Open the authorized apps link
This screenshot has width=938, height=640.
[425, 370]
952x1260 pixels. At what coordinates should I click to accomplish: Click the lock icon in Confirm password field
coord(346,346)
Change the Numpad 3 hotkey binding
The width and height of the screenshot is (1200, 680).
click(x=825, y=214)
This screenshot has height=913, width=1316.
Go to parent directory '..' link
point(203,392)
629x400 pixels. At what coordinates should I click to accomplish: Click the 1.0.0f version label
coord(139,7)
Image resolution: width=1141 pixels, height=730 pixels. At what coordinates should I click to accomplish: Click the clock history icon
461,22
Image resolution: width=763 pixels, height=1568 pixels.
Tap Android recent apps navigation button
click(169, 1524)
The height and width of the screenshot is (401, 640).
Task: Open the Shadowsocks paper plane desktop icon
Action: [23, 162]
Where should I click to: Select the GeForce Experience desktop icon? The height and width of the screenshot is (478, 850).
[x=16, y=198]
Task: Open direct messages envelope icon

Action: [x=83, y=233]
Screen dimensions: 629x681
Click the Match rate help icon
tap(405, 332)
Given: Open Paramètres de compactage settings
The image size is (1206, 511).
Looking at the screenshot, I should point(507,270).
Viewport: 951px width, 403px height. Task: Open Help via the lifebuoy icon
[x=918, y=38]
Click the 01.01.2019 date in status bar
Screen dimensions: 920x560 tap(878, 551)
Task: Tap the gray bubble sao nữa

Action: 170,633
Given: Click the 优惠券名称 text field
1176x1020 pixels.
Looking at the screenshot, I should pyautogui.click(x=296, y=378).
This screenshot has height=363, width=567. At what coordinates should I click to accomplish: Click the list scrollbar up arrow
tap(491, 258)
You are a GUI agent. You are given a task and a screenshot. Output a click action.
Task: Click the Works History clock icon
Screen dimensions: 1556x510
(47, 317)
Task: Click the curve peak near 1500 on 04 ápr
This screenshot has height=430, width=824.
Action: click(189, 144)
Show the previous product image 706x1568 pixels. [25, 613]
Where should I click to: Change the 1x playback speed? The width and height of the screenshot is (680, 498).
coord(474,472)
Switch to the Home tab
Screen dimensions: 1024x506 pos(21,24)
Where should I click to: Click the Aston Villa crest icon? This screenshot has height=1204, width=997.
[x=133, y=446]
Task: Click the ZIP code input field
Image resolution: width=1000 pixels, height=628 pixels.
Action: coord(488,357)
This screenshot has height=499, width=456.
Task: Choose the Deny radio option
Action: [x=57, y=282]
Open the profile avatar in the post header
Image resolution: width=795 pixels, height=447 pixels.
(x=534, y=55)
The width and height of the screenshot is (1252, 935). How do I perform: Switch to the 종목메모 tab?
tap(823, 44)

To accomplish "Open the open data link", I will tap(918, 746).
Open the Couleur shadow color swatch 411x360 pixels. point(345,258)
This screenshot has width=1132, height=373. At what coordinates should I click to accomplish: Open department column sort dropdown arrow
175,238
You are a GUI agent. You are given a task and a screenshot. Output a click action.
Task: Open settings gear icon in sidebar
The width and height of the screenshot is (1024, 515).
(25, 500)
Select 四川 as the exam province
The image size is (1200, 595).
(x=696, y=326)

§ **WHAT THE EXERCISE ASKS**:
Give back all of the entries above, unchanged in every word.

§ **TASK SOLUTION**:
Open the authorized apps link
This screenshot has width=938, height=640.
[425, 370]
952x1260 pixels. At what coordinates should I click to accomplish: Click the lock icon in Confirm password field
coord(346,346)
Change the Numpad 3 hotkey binding
The width and height of the screenshot is (1200, 680).
click(x=825, y=214)
This screenshot has height=913, width=1316.
Go to parent directory '..' link
point(203,392)
629x400 pixels. At what coordinates should I click to accomplish: Click the 1.0.0f version label
coord(139,7)
Image resolution: width=1141 pixels, height=730 pixels. At what coordinates should I click to accomplish: Click the clock history icon
461,22
Image resolution: width=763 pixels, height=1568 pixels.
Tap Android recent apps navigation button
click(169, 1524)
The height and width of the screenshot is (401, 640).
Task: Open the Shadowsocks paper plane desktop icon
Action: [23, 162]
Where should I click to: Select the GeForce Experience desktop icon? The height and width of the screenshot is (478, 850).
[x=16, y=198]
Task: Open direct messages envelope icon

Action: [x=83, y=233]
Screen dimensions: 629x681
Click the Match rate help icon
tap(405, 332)
Given: Open Paramètres de compactage settings
The image size is (1206, 511).
Looking at the screenshot, I should point(507,270).
Viewport: 951px width, 403px height. Task: Open Help via the lifebuoy icon
[x=918, y=38]
Click the 01.01.2019 date in status bar
Screen dimensions: 920x560 tap(878, 551)
Task: Tap the gray bubble sao nữa

Action: 170,633
Given: Click the 优惠券名称 text field
1176x1020 pixels.
Looking at the screenshot, I should pyautogui.click(x=296, y=378).
This screenshot has height=363, width=567. At what coordinates should I click to accomplish: Click the list scrollbar up arrow
tap(491, 258)
You are a GUI agent. You are given a task and a screenshot. Output a click action.
Task: Click the Works History clock icon
Screen dimensions: 1556x510
(47, 317)
Task: Click the curve peak near 1500 on 04 ápr
This screenshot has height=430, width=824.
Action: click(189, 144)
Show the previous product image 706x1568 pixels. [25, 613]
Where should I click to: Change the 1x playback speed? The width and height of the screenshot is (680, 498).
coord(474,472)
Switch to the Home tab
Screen dimensions: 1024x506 pos(21,24)
Where should I click to: Click the Aston Villa crest icon? This screenshot has height=1204, width=997.
[x=133, y=446]
Task: Click the ZIP code input field
Image resolution: width=1000 pixels, height=628 pixels.
Action: coord(488,357)
This screenshot has height=499, width=456.
Task: Choose the Deny radio option
Action: [x=57, y=282]
Open the profile avatar in the post header
Image resolution: width=795 pixels, height=447 pixels.
(x=534, y=55)
The width and height of the screenshot is (1252, 935). How do I perform: Switch to the 종목메모 tab?
tap(823, 44)

To accomplish "Open the open data link", I will tap(918, 746).
Open the Couleur shadow color swatch 411x360 pixels. point(345,258)
This screenshot has width=1132, height=373. At what coordinates should I click to accomplish: Open department column sort dropdown arrow
175,238
You are a GUI agent. You are given a task and a screenshot. Output a click action.
Task: Open settings gear icon in sidebar
The width and height of the screenshot is (1024, 515).
(25, 500)
Select 四川 as the exam province
The image size is (1200, 595).
(x=696, y=326)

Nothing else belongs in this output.